Task requirements
Look through the material below and report every line that includes "dropdown".

-- Opening Marker --

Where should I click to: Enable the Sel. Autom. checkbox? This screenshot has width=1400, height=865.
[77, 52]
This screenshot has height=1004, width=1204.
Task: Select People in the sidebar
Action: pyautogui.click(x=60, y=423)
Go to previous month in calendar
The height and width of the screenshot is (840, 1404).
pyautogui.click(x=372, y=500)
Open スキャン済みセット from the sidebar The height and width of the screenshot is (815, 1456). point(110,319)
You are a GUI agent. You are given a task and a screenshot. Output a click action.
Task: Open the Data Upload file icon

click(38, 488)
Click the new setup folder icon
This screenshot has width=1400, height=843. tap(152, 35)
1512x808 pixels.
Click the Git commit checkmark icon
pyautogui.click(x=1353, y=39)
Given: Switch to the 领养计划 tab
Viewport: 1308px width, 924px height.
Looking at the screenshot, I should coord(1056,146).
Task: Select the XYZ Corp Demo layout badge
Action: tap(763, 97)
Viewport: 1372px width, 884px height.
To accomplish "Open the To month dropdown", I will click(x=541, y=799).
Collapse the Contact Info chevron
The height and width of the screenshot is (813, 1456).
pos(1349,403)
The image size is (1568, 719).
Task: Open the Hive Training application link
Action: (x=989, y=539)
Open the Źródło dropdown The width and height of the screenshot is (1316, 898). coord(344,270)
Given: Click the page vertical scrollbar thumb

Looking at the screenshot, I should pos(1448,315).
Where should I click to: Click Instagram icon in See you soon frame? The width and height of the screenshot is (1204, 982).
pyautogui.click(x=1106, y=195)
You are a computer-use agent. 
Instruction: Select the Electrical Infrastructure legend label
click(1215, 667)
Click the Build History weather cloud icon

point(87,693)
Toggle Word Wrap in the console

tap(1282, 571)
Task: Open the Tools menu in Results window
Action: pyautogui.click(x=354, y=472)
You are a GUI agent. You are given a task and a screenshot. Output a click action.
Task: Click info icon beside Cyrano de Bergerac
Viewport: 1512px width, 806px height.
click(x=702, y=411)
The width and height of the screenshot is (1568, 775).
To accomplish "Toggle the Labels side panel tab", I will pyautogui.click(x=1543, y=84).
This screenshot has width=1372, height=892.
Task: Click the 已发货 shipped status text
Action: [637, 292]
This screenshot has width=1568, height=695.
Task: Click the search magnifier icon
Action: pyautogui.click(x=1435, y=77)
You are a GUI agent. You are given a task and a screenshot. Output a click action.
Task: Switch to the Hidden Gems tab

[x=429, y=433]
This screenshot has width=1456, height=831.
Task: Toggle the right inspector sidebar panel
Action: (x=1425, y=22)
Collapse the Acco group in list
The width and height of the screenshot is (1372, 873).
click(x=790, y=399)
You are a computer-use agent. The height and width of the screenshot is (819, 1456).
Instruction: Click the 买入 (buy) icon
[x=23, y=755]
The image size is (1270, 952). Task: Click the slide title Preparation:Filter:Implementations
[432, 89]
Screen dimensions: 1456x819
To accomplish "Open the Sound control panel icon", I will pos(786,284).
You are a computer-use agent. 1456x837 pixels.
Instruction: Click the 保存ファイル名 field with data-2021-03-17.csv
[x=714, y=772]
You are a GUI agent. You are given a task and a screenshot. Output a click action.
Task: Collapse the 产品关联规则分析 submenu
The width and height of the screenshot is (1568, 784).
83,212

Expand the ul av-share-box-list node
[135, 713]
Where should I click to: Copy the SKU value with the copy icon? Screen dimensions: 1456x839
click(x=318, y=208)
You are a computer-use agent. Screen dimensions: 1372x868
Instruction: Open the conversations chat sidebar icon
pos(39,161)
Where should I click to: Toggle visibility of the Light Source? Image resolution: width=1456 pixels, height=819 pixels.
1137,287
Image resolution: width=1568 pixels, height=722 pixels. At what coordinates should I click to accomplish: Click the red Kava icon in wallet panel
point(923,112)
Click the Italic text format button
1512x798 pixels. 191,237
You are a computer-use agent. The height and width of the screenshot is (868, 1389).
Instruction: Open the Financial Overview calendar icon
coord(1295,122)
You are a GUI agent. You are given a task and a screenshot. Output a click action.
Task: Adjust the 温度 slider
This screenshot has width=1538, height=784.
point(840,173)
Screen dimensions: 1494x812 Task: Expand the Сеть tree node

-- Closing Marker --

Task answer
To accomplish "Open the To month dropdown", I will click(x=541, y=799).
Open the Źródło dropdown The width and height of the screenshot is (1316, 898). coord(344,270)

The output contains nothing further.